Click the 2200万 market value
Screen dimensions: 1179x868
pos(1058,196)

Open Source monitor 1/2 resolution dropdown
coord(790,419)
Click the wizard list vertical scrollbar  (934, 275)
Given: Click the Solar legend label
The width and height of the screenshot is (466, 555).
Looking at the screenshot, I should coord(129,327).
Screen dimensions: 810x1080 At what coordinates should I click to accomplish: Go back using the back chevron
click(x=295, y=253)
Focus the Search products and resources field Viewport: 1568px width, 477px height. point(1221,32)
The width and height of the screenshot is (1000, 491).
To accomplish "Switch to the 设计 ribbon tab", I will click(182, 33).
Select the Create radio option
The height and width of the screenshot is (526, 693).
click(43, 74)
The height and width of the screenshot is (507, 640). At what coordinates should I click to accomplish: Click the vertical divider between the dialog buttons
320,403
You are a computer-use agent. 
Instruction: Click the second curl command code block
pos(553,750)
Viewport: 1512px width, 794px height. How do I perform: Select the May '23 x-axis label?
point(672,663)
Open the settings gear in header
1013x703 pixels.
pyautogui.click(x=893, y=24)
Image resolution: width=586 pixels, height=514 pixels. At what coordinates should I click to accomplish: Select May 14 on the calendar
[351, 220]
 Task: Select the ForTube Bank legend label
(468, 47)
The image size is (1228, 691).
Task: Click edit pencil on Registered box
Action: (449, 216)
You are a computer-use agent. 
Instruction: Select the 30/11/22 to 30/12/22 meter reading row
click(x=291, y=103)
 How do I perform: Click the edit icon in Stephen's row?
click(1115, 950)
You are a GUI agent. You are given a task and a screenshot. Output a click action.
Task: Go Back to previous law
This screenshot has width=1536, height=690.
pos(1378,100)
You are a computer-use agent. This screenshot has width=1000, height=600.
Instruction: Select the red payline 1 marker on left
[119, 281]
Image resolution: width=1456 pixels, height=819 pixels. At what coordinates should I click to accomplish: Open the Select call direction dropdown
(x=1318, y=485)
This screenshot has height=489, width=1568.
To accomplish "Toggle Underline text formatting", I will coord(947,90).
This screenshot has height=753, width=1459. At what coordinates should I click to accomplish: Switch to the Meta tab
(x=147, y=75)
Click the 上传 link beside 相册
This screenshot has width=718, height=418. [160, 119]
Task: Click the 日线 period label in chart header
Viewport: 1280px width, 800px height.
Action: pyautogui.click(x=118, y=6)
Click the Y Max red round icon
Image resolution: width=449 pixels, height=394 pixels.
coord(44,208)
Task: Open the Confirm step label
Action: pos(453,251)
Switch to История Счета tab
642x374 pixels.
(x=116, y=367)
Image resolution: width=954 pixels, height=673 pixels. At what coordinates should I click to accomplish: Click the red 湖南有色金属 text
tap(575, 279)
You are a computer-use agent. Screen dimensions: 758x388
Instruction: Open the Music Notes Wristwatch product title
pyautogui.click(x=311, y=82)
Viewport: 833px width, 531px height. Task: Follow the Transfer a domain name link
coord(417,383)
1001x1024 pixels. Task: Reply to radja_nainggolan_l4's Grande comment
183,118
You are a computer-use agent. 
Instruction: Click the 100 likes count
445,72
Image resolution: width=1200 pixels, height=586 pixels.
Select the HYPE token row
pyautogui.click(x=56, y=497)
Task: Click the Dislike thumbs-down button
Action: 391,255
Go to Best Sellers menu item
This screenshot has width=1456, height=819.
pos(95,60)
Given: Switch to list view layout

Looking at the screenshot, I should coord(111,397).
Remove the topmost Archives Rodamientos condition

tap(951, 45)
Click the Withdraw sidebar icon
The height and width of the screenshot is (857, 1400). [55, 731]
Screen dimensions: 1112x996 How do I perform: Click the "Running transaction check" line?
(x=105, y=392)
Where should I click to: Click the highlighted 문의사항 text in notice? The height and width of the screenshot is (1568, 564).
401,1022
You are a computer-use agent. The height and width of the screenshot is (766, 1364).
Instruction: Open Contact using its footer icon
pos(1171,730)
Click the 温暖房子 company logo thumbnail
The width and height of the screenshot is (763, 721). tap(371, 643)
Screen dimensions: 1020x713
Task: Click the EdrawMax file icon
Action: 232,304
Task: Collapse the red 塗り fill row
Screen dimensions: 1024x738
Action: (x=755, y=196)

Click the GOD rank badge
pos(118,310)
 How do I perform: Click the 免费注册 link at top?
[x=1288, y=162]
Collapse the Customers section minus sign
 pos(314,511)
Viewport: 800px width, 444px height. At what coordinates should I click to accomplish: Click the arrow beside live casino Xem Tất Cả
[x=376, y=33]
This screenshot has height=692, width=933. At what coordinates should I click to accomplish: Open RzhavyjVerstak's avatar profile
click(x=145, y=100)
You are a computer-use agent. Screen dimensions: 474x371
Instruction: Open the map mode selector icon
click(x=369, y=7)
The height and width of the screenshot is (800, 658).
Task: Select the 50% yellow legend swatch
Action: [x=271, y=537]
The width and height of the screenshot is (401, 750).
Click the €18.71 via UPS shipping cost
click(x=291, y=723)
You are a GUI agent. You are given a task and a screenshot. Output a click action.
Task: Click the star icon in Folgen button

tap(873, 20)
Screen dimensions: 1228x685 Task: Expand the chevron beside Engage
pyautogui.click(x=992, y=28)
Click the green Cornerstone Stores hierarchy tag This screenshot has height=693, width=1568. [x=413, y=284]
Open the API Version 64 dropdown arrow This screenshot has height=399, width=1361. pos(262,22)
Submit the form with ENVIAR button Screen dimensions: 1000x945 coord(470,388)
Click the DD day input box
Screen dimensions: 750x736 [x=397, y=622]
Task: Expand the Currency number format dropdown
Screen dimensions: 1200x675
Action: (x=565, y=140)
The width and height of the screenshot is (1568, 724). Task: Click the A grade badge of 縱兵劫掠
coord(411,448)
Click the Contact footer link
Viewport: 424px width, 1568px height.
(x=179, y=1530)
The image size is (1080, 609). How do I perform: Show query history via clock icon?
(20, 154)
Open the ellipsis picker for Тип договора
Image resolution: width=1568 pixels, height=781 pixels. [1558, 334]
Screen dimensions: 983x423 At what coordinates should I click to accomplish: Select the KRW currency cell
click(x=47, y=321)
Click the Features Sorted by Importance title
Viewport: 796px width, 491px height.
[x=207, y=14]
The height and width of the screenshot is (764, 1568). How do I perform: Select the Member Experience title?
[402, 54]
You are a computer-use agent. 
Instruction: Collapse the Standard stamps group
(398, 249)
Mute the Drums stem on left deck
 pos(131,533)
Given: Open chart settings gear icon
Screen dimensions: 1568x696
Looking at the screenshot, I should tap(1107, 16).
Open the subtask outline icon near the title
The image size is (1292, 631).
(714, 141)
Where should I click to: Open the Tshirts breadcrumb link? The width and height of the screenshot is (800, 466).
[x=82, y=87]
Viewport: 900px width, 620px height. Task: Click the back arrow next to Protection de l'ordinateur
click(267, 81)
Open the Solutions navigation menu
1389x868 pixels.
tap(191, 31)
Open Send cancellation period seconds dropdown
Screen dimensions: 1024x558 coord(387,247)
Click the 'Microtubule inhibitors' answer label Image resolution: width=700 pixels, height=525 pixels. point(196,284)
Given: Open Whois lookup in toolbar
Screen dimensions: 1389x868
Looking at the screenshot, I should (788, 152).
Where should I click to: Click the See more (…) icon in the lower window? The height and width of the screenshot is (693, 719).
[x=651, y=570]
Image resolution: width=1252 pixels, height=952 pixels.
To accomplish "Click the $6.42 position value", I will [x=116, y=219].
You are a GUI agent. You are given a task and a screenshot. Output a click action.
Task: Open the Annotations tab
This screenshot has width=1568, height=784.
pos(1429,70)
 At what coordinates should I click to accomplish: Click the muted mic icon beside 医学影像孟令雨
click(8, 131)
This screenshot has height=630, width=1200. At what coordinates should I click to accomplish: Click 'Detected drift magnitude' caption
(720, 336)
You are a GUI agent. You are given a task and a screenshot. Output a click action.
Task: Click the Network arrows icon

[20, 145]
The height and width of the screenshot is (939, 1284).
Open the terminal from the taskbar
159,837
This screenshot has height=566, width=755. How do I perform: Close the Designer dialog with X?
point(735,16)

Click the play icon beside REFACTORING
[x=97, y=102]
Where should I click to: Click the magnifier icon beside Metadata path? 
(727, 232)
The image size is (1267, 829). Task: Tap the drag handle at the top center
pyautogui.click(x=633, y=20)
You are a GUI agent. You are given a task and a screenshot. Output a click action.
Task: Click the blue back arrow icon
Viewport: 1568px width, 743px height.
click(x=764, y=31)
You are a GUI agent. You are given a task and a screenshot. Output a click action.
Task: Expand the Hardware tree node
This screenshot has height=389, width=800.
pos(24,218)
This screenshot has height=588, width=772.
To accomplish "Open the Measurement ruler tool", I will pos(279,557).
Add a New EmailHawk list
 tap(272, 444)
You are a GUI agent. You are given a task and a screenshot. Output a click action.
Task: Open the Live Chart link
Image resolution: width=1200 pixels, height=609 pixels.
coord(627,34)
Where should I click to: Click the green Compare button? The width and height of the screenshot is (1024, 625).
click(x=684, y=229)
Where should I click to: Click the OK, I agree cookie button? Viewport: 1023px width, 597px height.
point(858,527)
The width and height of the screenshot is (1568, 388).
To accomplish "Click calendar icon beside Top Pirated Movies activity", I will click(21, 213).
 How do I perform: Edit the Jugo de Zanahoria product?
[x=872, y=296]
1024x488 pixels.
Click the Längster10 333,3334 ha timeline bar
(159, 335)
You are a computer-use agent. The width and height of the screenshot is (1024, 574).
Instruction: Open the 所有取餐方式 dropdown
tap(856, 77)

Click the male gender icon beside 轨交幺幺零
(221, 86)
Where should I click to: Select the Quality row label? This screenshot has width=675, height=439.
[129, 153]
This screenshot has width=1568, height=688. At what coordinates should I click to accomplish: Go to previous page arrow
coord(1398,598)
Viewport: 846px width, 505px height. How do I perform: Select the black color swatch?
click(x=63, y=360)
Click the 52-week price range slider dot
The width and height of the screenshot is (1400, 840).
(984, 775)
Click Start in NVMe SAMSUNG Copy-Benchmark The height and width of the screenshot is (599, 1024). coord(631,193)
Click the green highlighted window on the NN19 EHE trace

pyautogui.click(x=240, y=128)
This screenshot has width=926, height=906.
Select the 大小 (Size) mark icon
● ● ●
- **PROBLEM STATEMENT**
Only one span is wanted. It runs from the first line of the listing through the line with "This screenshot has height=489, width=1568.", and each line must match exactly.

- **RESULT OF THE EXERCISE**
Click the 2200万 market value
Screen dimensions: 1179x868
pos(1058,196)

Open Source monitor 1/2 resolution dropdown
coord(790,419)
Click the wizard list vertical scrollbar  (934, 275)
Given: Click the Solar legend label
The width and height of the screenshot is (466, 555).
Looking at the screenshot, I should coord(129,327).
Screen dimensions: 810x1080 At what coordinates should I click to accomplish: Go back using the back chevron
click(x=295, y=253)
Focus the Search products and resources field Viewport: 1568px width, 477px height. point(1221,32)
The width and height of the screenshot is (1000, 491).
To accomplish "Switch to the 设计 ribbon tab", I will click(182, 33).
Select the Create radio option
The height and width of the screenshot is (526, 693).
click(43, 74)
The height and width of the screenshot is (507, 640). At what coordinates should I click to accomplish: Click the vertical divider between the dialog buttons
320,403
You are a computer-use agent. 
Instruction: Click the second curl command code block
pos(553,750)
Viewport: 1512px width, 794px height. How do I perform: Select the May '23 x-axis label?
point(672,663)
Open the settings gear in header
1013x703 pixels.
pyautogui.click(x=893, y=24)
Image resolution: width=586 pixels, height=514 pixels. At what coordinates should I click to accomplish: Select May 14 on the calendar
[351, 220]
 Task: Select the ForTube Bank legend label
(468, 47)
The image size is (1228, 691).
Task: Click edit pencil on Registered box
Action: (449, 216)
You are a computer-use agent. 
Instruction: Select the 30/11/22 to 30/12/22 meter reading row
click(x=291, y=103)
 How do I perform: Click the edit icon in Stephen's row?
click(1115, 950)
You are a GUI agent. You are given a task and a screenshot. Output a click action.
Task: Go Back to previous law
This screenshot has width=1536, height=690.
pos(1378,100)
You are a computer-use agent. This screenshot has width=1000, height=600.
Instruction: Select the red payline 1 marker on left
[119, 281]
Image resolution: width=1456 pixels, height=819 pixels. At what coordinates should I click to accomplish: Open the Select call direction dropdown
(x=1318, y=485)
This screenshot has height=489, width=1568.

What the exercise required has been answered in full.